Preview Pizza Bandit : simple mais efficace

Quand j’ai vu les premiers CP sur Pizza Bandit, le nouveau JoSoft, je me suis demandé qu’est-ce que c’était que ce jeu… le pitch ? Le voyage temporel existe dans le monde de Pizza Bandit où on incarne le gérant d’une pizzeria, mais les temps sont durs pour tout le monde du coup, sa réaction ? Revenir à son ancienne activité : mercenaire histoire d’arrondir les fins de mois.

Il y a de quoi se poser des questions face à un tel scénario digne des plus grands nanars des années 90/2000 et pourtant, au fil des sessions, j’ai commencé à apprécier Pizza Bandit car il ne se prend pas au sérieux et va plus loin.C’est un third person shooter, jouable seul ou en coop jusque 4, axé fun, action frénétique et arcade à souhait. Jouable en alpha ouvert durant encore quelques jours, j’ai parcouru l’intégralité du contenu qui est proposé et, même si on peut y voir l’un ou l’autre « défaut » ou point qui méritent encore du travail, il faut avouer qu’on a pris du plaisir, car la formule se veut simple, abordable, avec une prise en main rapide et un concentré pur d’action.

Le gameplay est simple : on avance, on shoot toutes les hordes de monstres qu’on croise, on remplit les objectifs qui sont clairement indiqués (aussi bien textuellement que sur la carte devant nous), et on enchaine sans se poser de question. On a eu le droit à plusieurs missions et contrats sur cet alpha allant du braquage pur et simple au vol d’un sarcophage en passant par de la cuisine et livraison en mode ubereat. Pour la première mission, on se tient dans un quartier assez chic, après avoir traversé des égouts. On trouve la salle du coffre, on y installe tout l’outillage nécessaire pour commettre le larcin, on alimente le tout en gaz et attendu que la perceuse fasse son job. Il arrive à plusieurs reprises qu’elle prenne feu. Il faut alors trouver un extincteur et éteindre l’incendie et le tout dans un temps imparti. Entre-temps, les ennemis arrivent en pagaille. Une fois le trésor sécurisé, retour au vaisseau qui nous attend au point de départ. La mission « pizza » nous demande de cuisiner et préparer à manger (différentes recettes), y adjoindre la bonne boisson et supplément munitions tout en se défendant des hordes qui viennent à vitesse grande V avec différentes recettes de pizza, cuisson à gérer (si trop cuite ? poubelle), etc. 
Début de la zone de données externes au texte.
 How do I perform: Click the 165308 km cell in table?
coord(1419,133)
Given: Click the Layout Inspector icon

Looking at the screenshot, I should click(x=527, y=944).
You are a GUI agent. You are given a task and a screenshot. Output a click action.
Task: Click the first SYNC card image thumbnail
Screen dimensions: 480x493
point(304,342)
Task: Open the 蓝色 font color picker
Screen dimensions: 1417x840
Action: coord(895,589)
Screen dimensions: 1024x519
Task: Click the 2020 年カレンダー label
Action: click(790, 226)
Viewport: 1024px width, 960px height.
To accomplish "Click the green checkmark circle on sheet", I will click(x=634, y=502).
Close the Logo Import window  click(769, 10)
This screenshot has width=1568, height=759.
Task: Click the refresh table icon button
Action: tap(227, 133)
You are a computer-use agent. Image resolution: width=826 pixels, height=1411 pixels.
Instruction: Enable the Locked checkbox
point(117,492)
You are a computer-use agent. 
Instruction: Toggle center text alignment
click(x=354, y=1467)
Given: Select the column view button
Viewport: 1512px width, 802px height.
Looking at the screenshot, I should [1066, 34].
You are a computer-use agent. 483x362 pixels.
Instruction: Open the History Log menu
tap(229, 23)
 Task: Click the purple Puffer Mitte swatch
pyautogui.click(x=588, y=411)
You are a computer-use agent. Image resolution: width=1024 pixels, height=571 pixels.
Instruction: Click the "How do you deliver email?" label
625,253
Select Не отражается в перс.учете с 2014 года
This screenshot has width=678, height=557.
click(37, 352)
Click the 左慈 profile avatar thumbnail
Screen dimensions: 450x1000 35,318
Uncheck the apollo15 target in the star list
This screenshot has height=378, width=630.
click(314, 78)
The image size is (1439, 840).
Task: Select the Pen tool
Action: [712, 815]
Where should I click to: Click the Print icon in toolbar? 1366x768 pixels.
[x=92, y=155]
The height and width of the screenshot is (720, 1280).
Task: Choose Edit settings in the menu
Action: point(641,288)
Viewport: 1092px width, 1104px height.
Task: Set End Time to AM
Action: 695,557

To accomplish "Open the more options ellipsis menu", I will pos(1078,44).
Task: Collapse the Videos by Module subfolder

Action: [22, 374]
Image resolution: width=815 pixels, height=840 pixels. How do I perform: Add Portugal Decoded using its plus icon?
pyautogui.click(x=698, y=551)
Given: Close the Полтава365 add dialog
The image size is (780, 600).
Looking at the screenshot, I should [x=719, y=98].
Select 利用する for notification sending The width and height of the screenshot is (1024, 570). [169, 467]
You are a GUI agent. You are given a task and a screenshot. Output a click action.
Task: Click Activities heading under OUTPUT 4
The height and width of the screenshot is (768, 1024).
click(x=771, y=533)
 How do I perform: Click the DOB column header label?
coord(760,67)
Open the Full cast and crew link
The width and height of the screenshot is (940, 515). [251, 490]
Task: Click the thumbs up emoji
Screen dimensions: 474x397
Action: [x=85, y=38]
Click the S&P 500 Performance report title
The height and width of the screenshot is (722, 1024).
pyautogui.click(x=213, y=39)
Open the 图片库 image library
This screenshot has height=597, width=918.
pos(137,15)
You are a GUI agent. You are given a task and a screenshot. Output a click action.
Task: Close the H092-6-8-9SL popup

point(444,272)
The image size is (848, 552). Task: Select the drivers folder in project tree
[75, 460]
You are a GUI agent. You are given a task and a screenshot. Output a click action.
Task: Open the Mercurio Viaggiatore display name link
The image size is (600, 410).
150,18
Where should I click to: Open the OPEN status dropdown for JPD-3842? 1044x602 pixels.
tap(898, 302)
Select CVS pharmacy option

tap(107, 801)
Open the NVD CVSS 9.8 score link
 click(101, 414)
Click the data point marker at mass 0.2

Aucune mission ne se ressemble, toutes plus WTF les unes que les autres dans un condensé d’explosion en tout genre. On a le tir normal, le zoom de l’arme, mais aussi des consommables comme des mines ou des grenades. On joue énormément sur l’esquive et la roulade pour se sortir des vagues d’adversaires et ne pas prendre de baffe mal placée. Comme dit, c’est assez basique, mais l’enrobage fait son effet, comme le premier boss sur la map du sarcophage avec une pelletée des hiéroglyphes dans la zone de combat, et le boss protégé par une rune. Pendant que cela pop de partout, il faut trouver le bon symbole dans l’arène, tirer dessus pour virer le bouclier du boss, et le canarder quelques secondes sans crever…

Entre chaque mission, on a le droit à de nouvelles petites cutscènes, et on découvre le hub qui débloque des options au fil du leveling : nouveaux équipements, ou améliorations de ce qu’on possède, avec une gestion des composants ramassés à avoir et de l’argent. On sent qu’il faudra un peu farmer comme dans pas mal de jeux multi coop parfois pour débloquer le prochain pallier de niveau (qui donnent les nouvelles quêtes), mais pour un jeu axé scoring et surtout plusieurs paliers de difficultés c’est souvent la norme d’autant que plus on monte les curseurs, plus on a de multiplicateurs de loots/gains… Sans être une vitrine techno, Pizza Bandit affiche un rendu plus que correct, une direction artistique sympathique et des performances et une optimisation déjà au rendez-vous. On ne sait pas encore quand va sortir Pizza Bandit, mais en l’état on est assez confiant sur la finition même si la caméra pose parfois problème en pleine action. 

En l’état, Pizza Bandit s’avère un bon défouloir, seul mais surtout entre potes (attention au friendly fire haha). Il débarque, sans prétention, le temps d’un alpha et il procure ce qu’on attend d’un jeu (on l’oublie un peu trop des fois) : du fun, de l’amusement, dans son plus simple appareil avec un cadre what da fuck à l’extrême. A voir sur un contenu plus large, et la politique tarifaire qui sera appliquée ensuite, mais il y a moyen de faire quelque chose.